首先通过一个模型训练的案例来对Pytorch进行快速使用。需要提前import的模块如下：

import torch
from torch import nn
from torch.utils.data import DataLoader
from torchvision import datasets
from torchvision.transforms import ToTensor

数据准备

数据是模型训练的基础。在Pytorch中有两个数据相关的抽象，分别是torch.utils.data.DataLoader和torch.utils.data.Dataset。其中Dataset管理了训练数据和标签，提供相关方式来获取每个数据以及对应的Label；DataLoader对Dataset进行包装，将原始数据进行组织，并对Dataset进行迭代取值，相关迭代方法可以配置。

torchversion是视觉领域的相关库。Pytorch还提供了其他特定领域的相关库，包括torchtext、torchaudio。这些相关库中提供了一些相关测试数据。

这里使用torchversion中提供的FashionMNIST数据集来进行演示。下面的代码会将FashionMNIST数据集下载到./data目录下，并返回对应的Dataset。

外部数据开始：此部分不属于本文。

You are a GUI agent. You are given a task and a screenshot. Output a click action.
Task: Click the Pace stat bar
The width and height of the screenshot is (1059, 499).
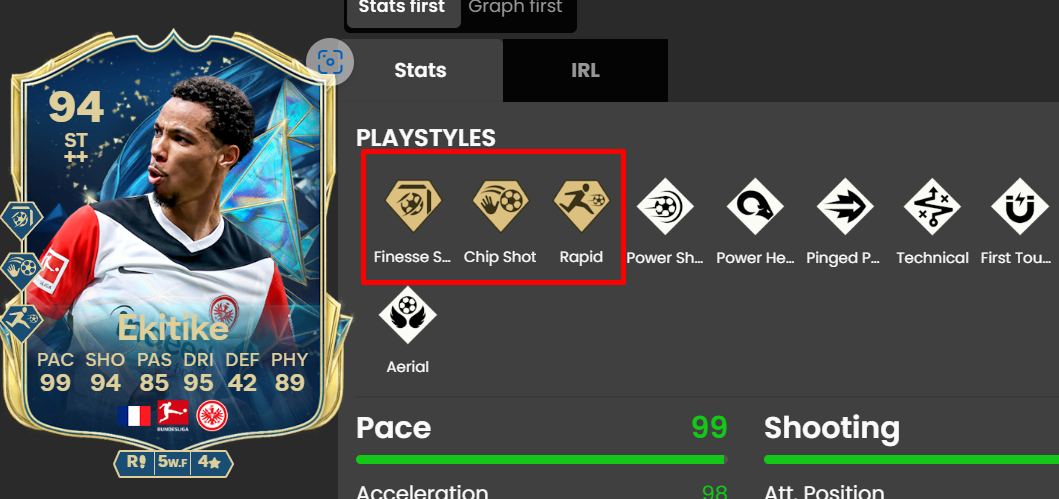(x=541, y=460)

# Download training data from open datasets.
training_data = datasets.FashionMNIST(
    root="data",
    train=True,
    download=True,
    transform=ToTensor(),
)

# Download test data from open datasets.
test_data = datasets.FashionMNIST(
    root="data",
    train=False,
    download=True,
    transform=ToTensor(),
)

之后将Dataset包装成DataLoader，供后续训练使用。

batch_size = 64

# Create data loaders.
train_dataloader = DataLoader(training_data, batch_size=batch_size)
test_dataloader = DataLoader(test_data, batch_size=batch_size)

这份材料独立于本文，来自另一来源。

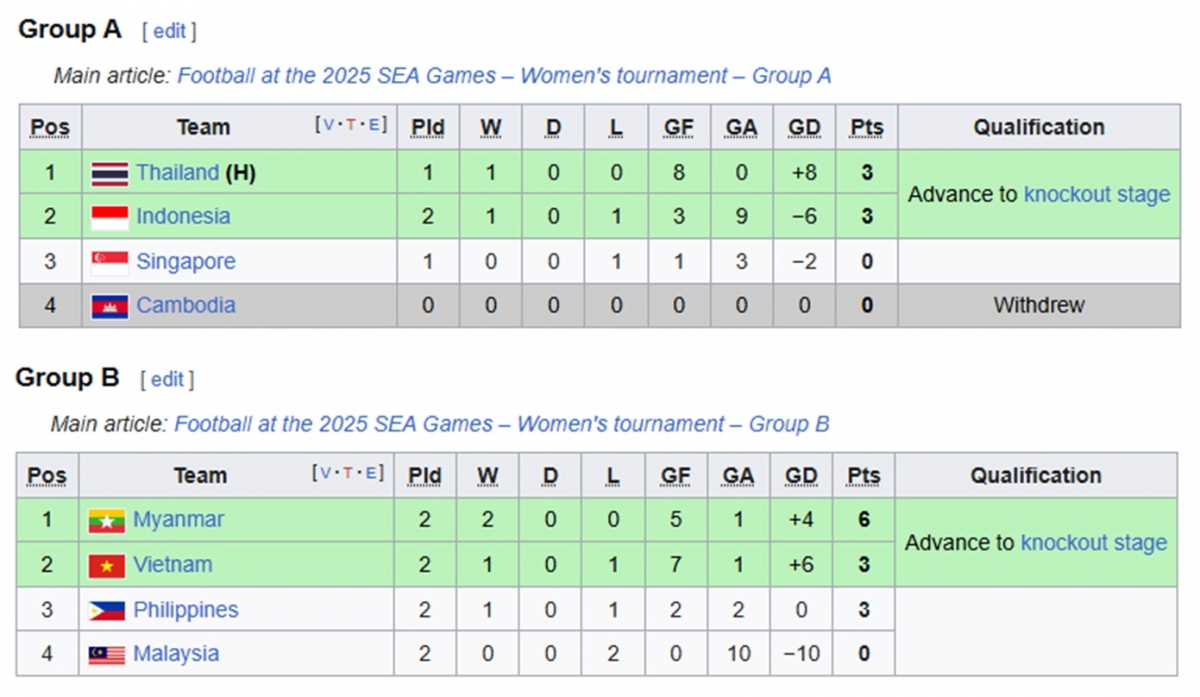Open the Group A main article link
The image size is (1200, 697).
(x=504, y=76)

for X, y in test_dataloader:
    print(f"Shape of X [N, C, H, W]: {X.shape}")
    print(f"Shape of y: {y.shape} {y.dtype}")
    break

模型搭建

准备好数据之后，需要进行模型的搭建。Pytorch中模型的关键类是nn.Module。通过继承该类，在__init__中定义不同层次的网络，并在forward方法中定义前向传播的过程，我们可以定义出不同类型的模型。

Pytorch支持多种类型的设备，包括cpu，cuda（gpu），mps等。在使用的时候，Model和Data都需要使用to()方法加载到对应device上。

需要注意的是，mps支持Mac M系列的芯片。而在Intel chip的Mac上也会检测出mps可用，但是在Intel Chip Mac上使用mps device可能会存在一些问题。

# Get cpu, gpu or mps device for training.
device = (
    "cuda"
    if torch.cuda.is_available()
    else "mps"
    if torch.backends.mps.is_available()
    else "cpu"
)
# device = "cpu" # open it to use cpu if you are using mac intel chip
print(f"Using {device} device")

# Define model
class NeuralNetwork(nn.Module):
    def __init__(self):
        super().__init__()
        self.flatten = nn.Flatten()
        self.linear_relu_stack = nn.Sequential(
            nn.Linear(28*28, 512),
            nn.ReLU(),
            nn.Linear(512, 512),
            nn.ReLU(),
            nn.Linear(512, 10)
        )

    def forward(self, x):
        x = self.flatten(x)
        logits = self.linear_relu_stack(x)
        return logits

model = NeuralNetwork().to(device)
print(model)

模型训练

模型训练的过程实际上就是一个迭代的过程，在每次循环当中，我们使用损失函数Loss Function和优化器Optimizer，利用梯度下算法来迭代更新模型参数，最终使得模型达到最优或者相对最优的水平。

在案例中，我们使用了交叉熵损失函数以及SGD优化器。

1 2	`loss_fn = nn.CrossEntropyLoss() optimizer = torch.optim.SGD(model.parameters(), lr=1e-3)`

下面的train方法表示的是一个epoch的训练流程，一个epoch表示对训练集中的所有数据都处理一遍。在一个epoch中，我们首先利用DataLoader以batch的方式从训练集中加载数据，对于每个batch的数据，让其经过模型计算之后，通过损失函数计算Loss，再执行backward，利用Optimizer更新模型参数。在训练过程中，我们可以记录训练进度，模型损失等。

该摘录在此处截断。